#### [Exercise instructions]
(a) From the Walter Leslie biography, extract the passage starting at "Count Walter Leslie" and ending at "Constantinople in 1665–1666.".
(b) According to the Walter Leslie biography, whom did Leslie marry in 1647?
==== Exercise text ====
Count Walter Leslie (Fetternear House, Aberdeenshire, 1607 – Vienna, 4 March 1667) was a Scottish soldier and diplomat. He gained the positions of Imperial Field Marshal, Count of the Holy Roman Empire, Governor on the Croatian-Slavonian Military Frontier, Imperial Ambassador to Naples, Rome in 1645 and to Constantinople in 1665–1666.

== Family ==
Walter Leslie was born to a prominent Scottish noble family from the Clan Leslie. His father John was the 10th Baron of Balquhain and his mother Joan was a daughter of Alexander Baron of Gogar. In 1647, he married Anna Francesca von Dietrichstein, daughter of Count Maximilian von Dietrichstein. They had no children. He was succeeded by his nephew, Count James Leslie, who continued the Leslie line at the family castle, Nové Město nad Metují.

== Early military career: 1624–1632 ==
In 1624, Walter Leslie crossed the North Sea to fight with the Protestant Army of the United Provinces. By 1628, he was in Stralsund in Northern Germany fighting for either the Danes or the Swedes. In 1630, he transferred to the army of the (Catholic) Holy Roman Emperor and fought alongside his countryman John Gordon that summer in War of the Mantuan Succession in Northern Italy. During 1631, the army was recalled from Italy. In December 1631 Leslie arrived in Northern Germany to fight under General Albrecht von Wallenstein against the Swedes.

By July 1632, Leslie had risen to the rank of oberwachtmeister, or sergeant in the infantry ranks of Count Adam Erdmann Trčka, Wallenstein's brother-in-law, and was still under John Gordon, then lieutenant colonel. The military relationship between Leslie and Gordon would become increasingly important as they became closer to Wallenstein. Leslie fought under Gordon at Bentheim in lower Saxony and at Freistadt in upper Austria. Both men were captured at Freistadt by the Swedes after having had joint command of 1000 Scottish and Irish musketeers. After that, Gordon rose to commander of a regiment and Leslie became his spokesman in court. This was the first time Leslie was put in such a position, although it would not be the last. In November 1632 Leslie fought with Gordon at the Battle of Lützen. That was a Protestant victory, but cost the life of Gustavus Adolphus of Sweden. After that, they were garrisoned at Eger and Leslie was again commissioned as Gordon's second in command.
==== Given information ====
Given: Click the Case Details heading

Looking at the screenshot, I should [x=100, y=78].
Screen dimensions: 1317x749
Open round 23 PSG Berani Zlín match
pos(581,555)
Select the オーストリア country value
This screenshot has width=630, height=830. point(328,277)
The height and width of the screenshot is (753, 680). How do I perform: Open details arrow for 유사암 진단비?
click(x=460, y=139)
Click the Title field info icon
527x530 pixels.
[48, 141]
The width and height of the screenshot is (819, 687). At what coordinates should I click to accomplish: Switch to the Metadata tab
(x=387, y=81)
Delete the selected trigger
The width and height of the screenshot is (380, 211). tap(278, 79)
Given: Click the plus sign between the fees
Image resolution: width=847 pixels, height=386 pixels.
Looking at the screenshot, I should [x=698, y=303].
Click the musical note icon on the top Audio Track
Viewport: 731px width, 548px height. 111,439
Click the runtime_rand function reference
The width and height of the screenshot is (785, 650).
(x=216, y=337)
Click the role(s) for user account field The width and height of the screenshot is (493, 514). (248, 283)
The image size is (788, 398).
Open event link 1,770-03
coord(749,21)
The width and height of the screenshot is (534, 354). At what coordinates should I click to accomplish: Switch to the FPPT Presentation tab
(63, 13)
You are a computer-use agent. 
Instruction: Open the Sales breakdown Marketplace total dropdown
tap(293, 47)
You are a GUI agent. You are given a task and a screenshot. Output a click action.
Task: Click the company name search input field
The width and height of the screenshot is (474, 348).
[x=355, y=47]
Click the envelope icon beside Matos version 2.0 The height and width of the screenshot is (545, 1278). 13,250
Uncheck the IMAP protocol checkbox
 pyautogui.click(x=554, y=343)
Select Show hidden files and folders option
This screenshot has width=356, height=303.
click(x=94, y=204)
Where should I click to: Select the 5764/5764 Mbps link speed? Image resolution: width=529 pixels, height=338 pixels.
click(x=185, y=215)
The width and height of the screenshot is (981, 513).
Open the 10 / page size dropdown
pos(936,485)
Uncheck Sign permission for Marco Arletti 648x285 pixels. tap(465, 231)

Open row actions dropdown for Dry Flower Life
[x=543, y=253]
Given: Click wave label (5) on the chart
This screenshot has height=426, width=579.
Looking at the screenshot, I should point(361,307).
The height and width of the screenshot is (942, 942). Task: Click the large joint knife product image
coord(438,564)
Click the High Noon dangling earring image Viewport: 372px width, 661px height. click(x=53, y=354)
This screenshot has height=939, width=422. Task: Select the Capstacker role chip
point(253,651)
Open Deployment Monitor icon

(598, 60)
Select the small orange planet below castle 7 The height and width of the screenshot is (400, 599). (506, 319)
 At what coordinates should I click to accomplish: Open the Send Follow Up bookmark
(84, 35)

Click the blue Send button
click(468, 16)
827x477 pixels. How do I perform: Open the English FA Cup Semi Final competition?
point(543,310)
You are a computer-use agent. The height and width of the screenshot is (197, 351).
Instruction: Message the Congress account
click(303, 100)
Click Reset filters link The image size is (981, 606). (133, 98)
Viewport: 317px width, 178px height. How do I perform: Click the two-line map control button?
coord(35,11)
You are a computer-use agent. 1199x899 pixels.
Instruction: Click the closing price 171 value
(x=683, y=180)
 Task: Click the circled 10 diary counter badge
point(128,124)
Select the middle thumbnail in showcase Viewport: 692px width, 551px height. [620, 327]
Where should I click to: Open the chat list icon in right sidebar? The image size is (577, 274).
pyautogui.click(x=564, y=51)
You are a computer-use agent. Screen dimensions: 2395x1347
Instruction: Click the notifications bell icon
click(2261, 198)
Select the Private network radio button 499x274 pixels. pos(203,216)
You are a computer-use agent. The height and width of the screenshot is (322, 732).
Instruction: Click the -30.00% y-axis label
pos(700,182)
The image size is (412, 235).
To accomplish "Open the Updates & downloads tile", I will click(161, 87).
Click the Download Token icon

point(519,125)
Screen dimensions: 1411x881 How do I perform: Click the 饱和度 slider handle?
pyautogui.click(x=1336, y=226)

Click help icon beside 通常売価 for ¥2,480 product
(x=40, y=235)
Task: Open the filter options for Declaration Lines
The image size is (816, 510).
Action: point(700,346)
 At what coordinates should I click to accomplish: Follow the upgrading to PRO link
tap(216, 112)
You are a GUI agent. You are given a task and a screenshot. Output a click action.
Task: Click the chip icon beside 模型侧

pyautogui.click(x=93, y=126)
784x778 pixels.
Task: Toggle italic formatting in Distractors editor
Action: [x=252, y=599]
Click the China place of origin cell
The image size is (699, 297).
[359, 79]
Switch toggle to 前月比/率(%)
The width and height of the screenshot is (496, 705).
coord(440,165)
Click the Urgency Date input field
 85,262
====
#### [Problem solutions]
(a)
Count Walter Leslie (Fetternear House, Aberdeenshire, 1607 – Vienna, 4 March 1667) was a Scottish soldier and diplomat. He gained the positions of Imperial Field Marshal, Count of the Holy Roman Empire, Governor on the Croatian-Slavonian Military Frontier, Imperial Ambassador to Naples, Rome in 1645 and to Constantinople in 1665–1666.

(b) Anna Francesca von Dietrichstein, daughter of Count Maximilian von Dietrichstein.